# What is needed:
Reproduce every one of the items below verbatim, line for line.

# Provided entries:

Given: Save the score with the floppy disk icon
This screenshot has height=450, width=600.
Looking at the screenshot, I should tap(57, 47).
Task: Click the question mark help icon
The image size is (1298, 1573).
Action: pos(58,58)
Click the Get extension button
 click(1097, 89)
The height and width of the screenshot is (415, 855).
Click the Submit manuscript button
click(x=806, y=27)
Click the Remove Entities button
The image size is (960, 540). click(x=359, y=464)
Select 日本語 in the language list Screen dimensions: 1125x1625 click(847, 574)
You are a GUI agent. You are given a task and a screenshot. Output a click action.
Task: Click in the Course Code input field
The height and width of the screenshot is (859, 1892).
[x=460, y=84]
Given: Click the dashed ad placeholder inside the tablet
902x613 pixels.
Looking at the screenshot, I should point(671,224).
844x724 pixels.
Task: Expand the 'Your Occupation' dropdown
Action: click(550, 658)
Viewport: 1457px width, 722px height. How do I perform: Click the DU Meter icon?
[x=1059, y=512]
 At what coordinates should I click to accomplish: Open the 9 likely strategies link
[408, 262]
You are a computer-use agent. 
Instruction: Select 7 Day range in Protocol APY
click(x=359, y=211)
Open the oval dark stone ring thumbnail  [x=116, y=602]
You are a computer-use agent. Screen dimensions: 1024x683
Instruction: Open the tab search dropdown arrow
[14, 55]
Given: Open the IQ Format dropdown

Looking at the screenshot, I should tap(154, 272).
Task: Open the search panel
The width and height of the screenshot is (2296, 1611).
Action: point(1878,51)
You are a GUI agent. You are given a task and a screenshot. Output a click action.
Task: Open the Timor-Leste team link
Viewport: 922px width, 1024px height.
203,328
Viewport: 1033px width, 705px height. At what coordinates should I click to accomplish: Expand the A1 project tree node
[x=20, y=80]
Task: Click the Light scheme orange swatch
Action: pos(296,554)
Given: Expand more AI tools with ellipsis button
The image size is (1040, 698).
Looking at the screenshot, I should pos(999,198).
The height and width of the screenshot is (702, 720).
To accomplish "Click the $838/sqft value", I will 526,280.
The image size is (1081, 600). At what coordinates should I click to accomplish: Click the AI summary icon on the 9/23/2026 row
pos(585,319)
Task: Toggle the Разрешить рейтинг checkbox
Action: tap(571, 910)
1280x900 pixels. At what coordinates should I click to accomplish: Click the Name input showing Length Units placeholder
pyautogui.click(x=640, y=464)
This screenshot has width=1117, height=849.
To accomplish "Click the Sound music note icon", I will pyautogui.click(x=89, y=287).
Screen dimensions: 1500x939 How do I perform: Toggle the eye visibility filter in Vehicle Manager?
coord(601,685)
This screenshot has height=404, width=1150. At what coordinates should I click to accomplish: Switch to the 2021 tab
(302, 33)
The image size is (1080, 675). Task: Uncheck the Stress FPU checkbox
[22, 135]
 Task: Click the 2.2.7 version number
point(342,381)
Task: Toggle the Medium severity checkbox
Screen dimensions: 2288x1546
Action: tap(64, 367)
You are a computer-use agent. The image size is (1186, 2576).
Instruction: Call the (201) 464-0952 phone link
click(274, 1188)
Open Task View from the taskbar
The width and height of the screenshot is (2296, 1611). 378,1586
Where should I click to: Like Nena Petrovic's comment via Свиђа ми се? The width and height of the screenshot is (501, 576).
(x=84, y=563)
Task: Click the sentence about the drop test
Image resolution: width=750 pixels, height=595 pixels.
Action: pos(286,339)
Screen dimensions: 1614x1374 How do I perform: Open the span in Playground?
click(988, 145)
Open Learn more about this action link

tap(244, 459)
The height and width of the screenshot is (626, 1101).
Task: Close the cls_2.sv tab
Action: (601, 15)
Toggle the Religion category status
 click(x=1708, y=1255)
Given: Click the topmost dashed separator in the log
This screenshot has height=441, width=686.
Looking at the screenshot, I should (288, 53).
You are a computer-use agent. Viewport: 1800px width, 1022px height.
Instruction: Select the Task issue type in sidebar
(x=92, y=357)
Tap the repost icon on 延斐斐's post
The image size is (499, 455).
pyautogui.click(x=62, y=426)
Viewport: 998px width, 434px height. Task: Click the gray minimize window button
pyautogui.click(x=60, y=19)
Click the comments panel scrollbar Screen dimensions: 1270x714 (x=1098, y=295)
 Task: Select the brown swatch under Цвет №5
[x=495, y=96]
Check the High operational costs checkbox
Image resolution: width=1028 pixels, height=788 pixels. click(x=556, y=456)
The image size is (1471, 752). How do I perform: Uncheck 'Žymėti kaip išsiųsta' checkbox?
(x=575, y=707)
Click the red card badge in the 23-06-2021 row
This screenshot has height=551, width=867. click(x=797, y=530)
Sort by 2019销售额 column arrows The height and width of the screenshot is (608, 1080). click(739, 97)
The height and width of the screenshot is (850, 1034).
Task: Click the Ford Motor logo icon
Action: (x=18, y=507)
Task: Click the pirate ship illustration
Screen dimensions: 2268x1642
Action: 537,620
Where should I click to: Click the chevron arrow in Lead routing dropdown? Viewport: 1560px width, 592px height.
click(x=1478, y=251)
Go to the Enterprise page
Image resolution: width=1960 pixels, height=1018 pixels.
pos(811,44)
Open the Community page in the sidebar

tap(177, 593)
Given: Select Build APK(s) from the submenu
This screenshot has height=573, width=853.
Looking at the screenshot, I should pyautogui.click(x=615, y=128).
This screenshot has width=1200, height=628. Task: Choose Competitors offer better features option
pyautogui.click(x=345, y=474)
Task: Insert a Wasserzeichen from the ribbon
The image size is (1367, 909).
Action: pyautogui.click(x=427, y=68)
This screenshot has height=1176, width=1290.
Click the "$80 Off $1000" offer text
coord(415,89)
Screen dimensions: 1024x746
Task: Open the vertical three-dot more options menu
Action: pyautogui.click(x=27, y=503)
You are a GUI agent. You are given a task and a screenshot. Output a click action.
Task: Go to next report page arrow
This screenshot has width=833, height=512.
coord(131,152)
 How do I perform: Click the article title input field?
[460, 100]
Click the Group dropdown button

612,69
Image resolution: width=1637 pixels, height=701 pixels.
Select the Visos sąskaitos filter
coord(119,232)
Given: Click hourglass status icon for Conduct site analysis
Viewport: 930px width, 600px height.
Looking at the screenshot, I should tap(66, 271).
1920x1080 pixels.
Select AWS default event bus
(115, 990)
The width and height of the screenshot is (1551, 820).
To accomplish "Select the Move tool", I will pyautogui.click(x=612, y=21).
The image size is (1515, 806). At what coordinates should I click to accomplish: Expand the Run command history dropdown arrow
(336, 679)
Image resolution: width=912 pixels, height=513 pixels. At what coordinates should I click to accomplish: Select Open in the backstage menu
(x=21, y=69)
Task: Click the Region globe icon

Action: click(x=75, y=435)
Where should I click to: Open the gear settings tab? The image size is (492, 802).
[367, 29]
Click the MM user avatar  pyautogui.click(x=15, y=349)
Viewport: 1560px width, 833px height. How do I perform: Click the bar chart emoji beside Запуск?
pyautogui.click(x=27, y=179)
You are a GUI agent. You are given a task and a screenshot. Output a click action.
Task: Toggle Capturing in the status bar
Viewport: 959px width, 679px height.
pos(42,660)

# Answer:
Given: Save the score with the floppy disk icon
This screenshot has height=450, width=600.
Looking at the screenshot, I should tap(57, 47).
Task: Click the question mark help icon
The image size is (1298, 1573).
Action: pos(58,58)
Click the Get extension button
 click(1097, 89)
The height and width of the screenshot is (415, 855).
Click the Submit manuscript button
click(x=806, y=27)
Click the Remove Entities button
The image size is (960, 540). click(x=359, y=464)
Select 日本語 in the language list Screen dimensions: 1125x1625 click(847, 574)
You are a GUI agent. You are given a task and a screenshot. Output a click action.
Task: Click in the Course Code input field
The height and width of the screenshot is (859, 1892).
[x=460, y=84]
Given: Click the dashed ad placeholder inside the tablet
902x613 pixels.
Looking at the screenshot, I should point(671,224).
844x724 pixels.
Task: Expand the 'Your Occupation' dropdown
Action: click(550, 658)
Viewport: 1457px width, 722px height. How do I perform: Click the DU Meter icon?
[x=1059, y=512]
 At what coordinates should I click to accomplish: Open the 9 likely strategies link
[408, 262]
You are a computer-use agent. 
Instruction: Select 7 Day range in Protocol APY
click(x=359, y=211)
Open the oval dark stone ring thumbnail  [x=116, y=602]
You are a computer-use agent. Screen dimensions: 1024x683
Instruction: Open the tab search dropdown arrow
[14, 55]
Given: Open the IQ Format dropdown

Looking at the screenshot, I should tap(154, 272).
Task: Open the search panel
The width and height of the screenshot is (2296, 1611).
Action: point(1878,51)
You are a GUI agent. You are given a task and a screenshot. Output a click action.
Task: Open the Timor-Leste team link
Viewport: 922px width, 1024px height.
203,328
Viewport: 1033px width, 705px height. At what coordinates should I click to accomplish: Expand the A1 project tree node
[x=20, y=80]
Task: Click the Light scheme orange swatch
Action: pos(296,554)
Given: Expand more AI tools with ellipsis button
The image size is (1040, 698).
Looking at the screenshot, I should pos(999,198).
The height and width of the screenshot is (702, 720).
To accomplish "Click the $838/sqft value", I will 526,280.
The image size is (1081, 600). At what coordinates should I click to accomplish: Click the AI summary icon on the 9/23/2026 row
pos(585,319)
Task: Toggle the Разрешить рейтинг checkbox
Action: tap(571, 910)
1280x900 pixels. At what coordinates should I click to accomplish: Click the Name input showing Length Units placeholder
pyautogui.click(x=640, y=464)
This screenshot has width=1117, height=849.
To accomplish "Click the Sound music note icon", I will pyautogui.click(x=89, y=287).
Screen dimensions: 1500x939 How do I perform: Toggle the eye visibility filter in Vehicle Manager?
coord(601,685)
This screenshot has height=404, width=1150. At what coordinates should I click to accomplish: Switch to the 2021 tab
(302, 33)
The image size is (1080, 675). Task: Uncheck the Stress FPU checkbox
[22, 135]
 Task: Click the 2.2.7 version number
point(342,381)
Task: Toggle the Medium severity checkbox
Screen dimensions: 2288x1546
Action: tap(64, 367)
You are a computer-use agent. The image size is (1186, 2576).
Instruction: Call the (201) 464-0952 phone link
click(274, 1188)
Open Task View from the taskbar
The width and height of the screenshot is (2296, 1611). 378,1586
Where should I click to: Like Nena Petrovic's comment via Свиђа ми се? The width and height of the screenshot is (501, 576).
(x=84, y=563)
Task: Click the sentence about the drop test
Image resolution: width=750 pixels, height=595 pixels.
Action: pos(286,339)
Screen dimensions: 1614x1374 How do I perform: Open the span in Playground?
click(988, 145)
Open Learn more about this action link

tap(244, 459)
The height and width of the screenshot is (626, 1101).
Task: Close the cls_2.sv tab
Action: (601, 15)
Toggle the Religion category status
 click(x=1708, y=1255)
Given: Click the topmost dashed separator in the log
This screenshot has height=441, width=686.
Looking at the screenshot, I should (288, 53).
You are a computer-use agent. Viewport: 1800px width, 1022px height.
Instruction: Select the Task issue type in sidebar
(x=92, y=357)
Tap the repost icon on 延斐斐's post
The image size is (499, 455).
pyautogui.click(x=62, y=426)
Viewport: 998px width, 434px height. Task: Click the gray minimize window button
pyautogui.click(x=60, y=19)
Click the comments panel scrollbar Screen dimensions: 1270x714 (x=1098, y=295)
 Task: Select the brown swatch under Цвет №5
[x=495, y=96]
Check the High operational costs checkbox
Image resolution: width=1028 pixels, height=788 pixels. click(x=556, y=456)
The image size is (1471, 752). How do I perform: Uncheck 'Žymėti kaip išsiųsta' checkbox?
(x=575, y=707)
Click the red card badge in the 23-06-2021 row
This screenshot has height=551, width=867. click(x=797, y=530)
Sort by 2019销售额 column arrows The height and width of the screenshot is (608, 1080). click(739, 97)
The height and width of the screenshot is (850, 1034).
Task: Click the Ford Motor logo icon
Action: (x=18, y=507)
Task: Click the pirate ship illustration
Screen dimensions: 2268x1642
Action: 537,620
Where should I click to: Click the chevron arrow in Lead routing dropdown? Viewport: 1560px width, 592px height.
click(x=1478, y=251)
Go to the Enterprise page
Image resolution: width=1960 pixels, height=1018 pixels.
pos(811,44)
Open the Community page in the sidebar

tap(177, 593)
Given: Select Build APK(s) from the submenu
This screenshot has height=573, width=853.
Looking at the screenshot, I should pyautogui.click(x=615, y=128).
This screenshot has width=1200, height=628. Task: Choose Competitors offer better features option
pyautogui.click(x=345, y=474)
Task: Insert a Wasserzeichen from the ribbon
The image size is (1367, 909).
Action: pyautogui.click(x=427, y=68)
This screenshot has height=1176, width=1290.
Click the "$80 Off $1000" offer text
coord(415,89)
Screen dimensions: 1024x746
Task: Open the vertical three-dot more options menu
Action: pyautogui.click(x=27, y=503)
You are a GUI agent. You are given a task and a screenshot. Output a click action.
Task: Go to next report page arrow
This screenshot has width=833, height=512.
coord(131,152)
 How do I perform: Click the article title input field?
[460, 100]
Click the Group dropdown button

612,69
Image resolution: width=1637 pixels, height=701 pixels.
Select the Visos sąskaitos filter
coord(119,232)
Given: Click hourglass status icon for Conduct site analysis
Viewport: 930px width, 600px height.
Looking at the screenshot, I should tap(66, 271).
1920x1080 pixels.
Select AWS default event bus
(115, 990)
The width and height of the screenshot is (1551, 820).
To accomplish "Select the Move tool", I will pyautogui.click(x=612, y=21).
The image size is (1515, 806). At what coordinates should I click to accomplish: Expand the Run command history dropdown arrow
(336, 679)
Image resolution: width=912 pixels, height=513 pixels. At what coordinates should I click to accomplish: Select Open in the backstage menu
(x=21, y=69)
Task: Click the Region globe icon

Action: click(x=75, y=435)
Where should I click to: Open the gear settings tab? The image size is (492, 802).
[367, 29]
Click the MM user avatar  pyautogui.click(x=15, y=349)
Viewport: 1560px width, 833px height. How do I perform: Click the bar chart emoji beside Запуск?
pyautogui.click(x=27, y=179)
You are a GUI agent. You are given a task and a screenshot. Output a click action.
Task: Toggle Capturing in the status bar
Viewport: 959px width, 679px height.
pos(42,660)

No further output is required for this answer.